__Exercise directions__
What you should give back is every line from the one containing "Given: Click the Usage Data Timing label" through the last line of the records below, word for word and without pictures.

__Recorded data__
+ + + + +

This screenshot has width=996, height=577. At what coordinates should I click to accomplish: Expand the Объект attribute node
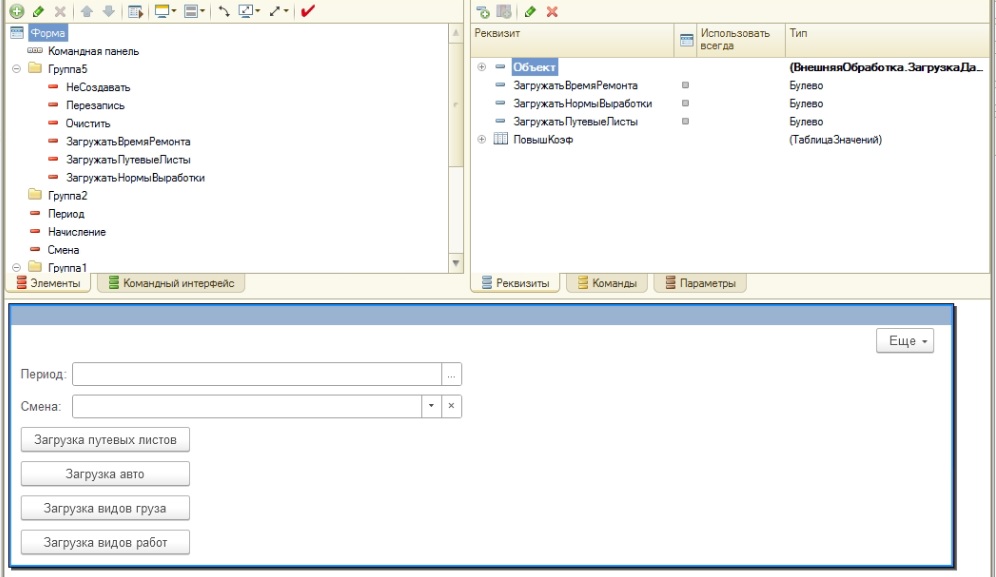pyautogui.click(x=482, y=67)
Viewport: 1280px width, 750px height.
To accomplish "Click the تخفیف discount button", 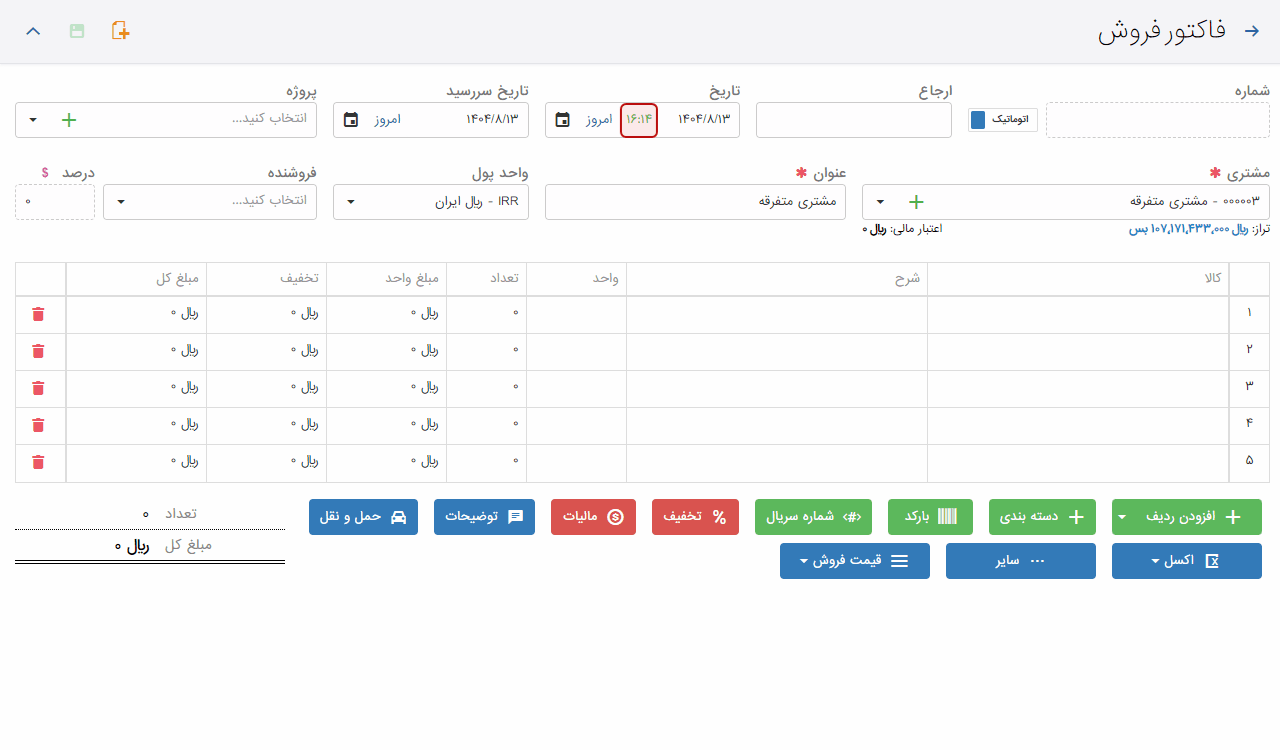I will pyautogui.click(x=695, y=517).
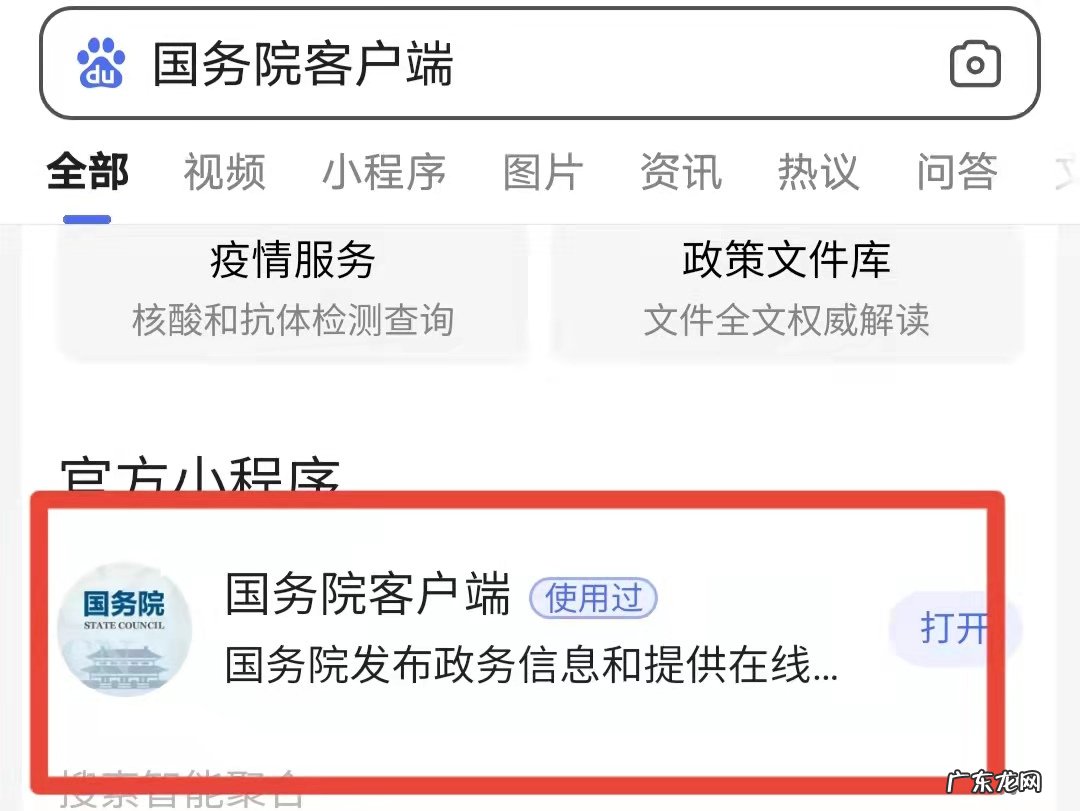This screenshot has width=1080, height=811.
Task: Open the 资讯 tab
Action: (681, 172)
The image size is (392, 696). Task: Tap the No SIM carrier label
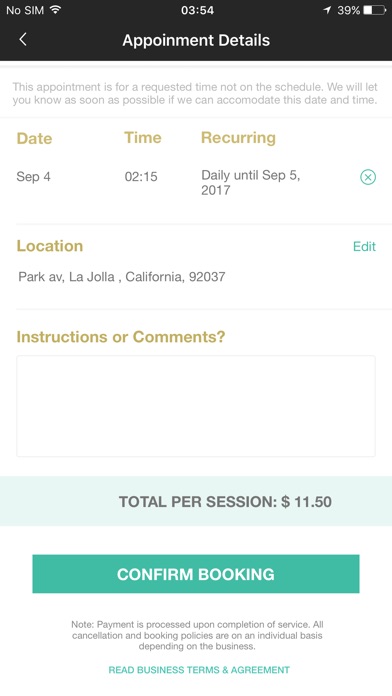[25, 10]
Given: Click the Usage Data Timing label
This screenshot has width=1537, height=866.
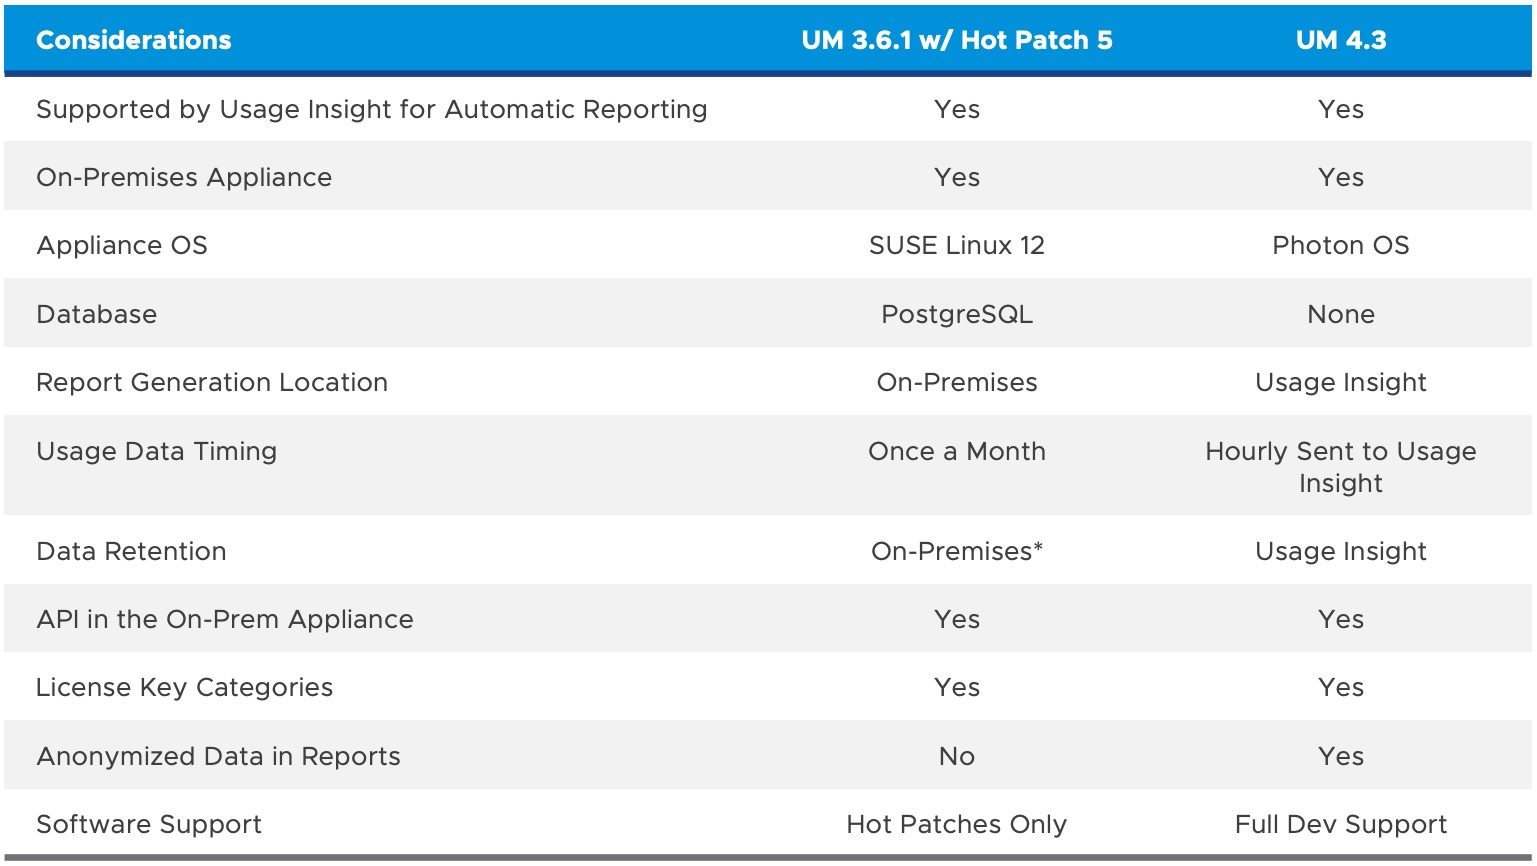Looking at the screenshot, I should click(x=156, y=451).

+ + + + +

__Finished task__
Given: Click the Usage Data Timing label
This screenshot has width=1537, height=866.
Looking at the screenshot, I should click(x=156, y=451).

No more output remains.